Depois desta Curiosidade do dia percebo que a coisa é ainda mais short-term. Ontem o WSJ publicou o artigo "Can We Kill You for Your Organs, Please?"
O artigo critica uma proposta publicada no New England Journal of Medicine por três académicos, segundo a qual a crescente aceitação da eutanásia voluntária justificaria reconsiderar a chamada “dead donor rule” — a regra que determina que a extracção de órgãos vitais só pode ocorrer depois da morte do dador.
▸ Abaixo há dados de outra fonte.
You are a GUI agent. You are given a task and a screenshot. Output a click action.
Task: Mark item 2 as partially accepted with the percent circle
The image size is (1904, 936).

Segundo a autora, a proposta permitiria que pessoas que tivessem escolhido o suicídio assistido fossem anestesiadas e tivessem os órgãos removidos enquanto estes ainda estivessem a funcionar, sendo a própria extracção a provocar a morte. Embora os proponentes defendam que isso aumentaria a disponibilidade e a qualidade dos órgãos para transplante, a autora considera a prática eticamente macabra e susceptível de aumentar a pressão sobre pessoas vulneráveis para que ponham termo à vida.
É um "admirável" mundo novo:
“Patients would receive an anesthetic . . . and under anesthesia, the organs would be removed . . . while they’re still functioning.”
O aspecto mais weird não é apenas a extracção de órgãos ainda funcionais. É a inversão da lógica da transplantação: em vez da morte tornar possível a doação, seria a doação a produzir a morte.
Ainda neste passado sábado vi um filme na televisão em que um louco escolhia vítimas para que elas, ao morrerem, doassem o coração a um detetive (Clint Eastwood) com um perfil de compatibilidade muito raro.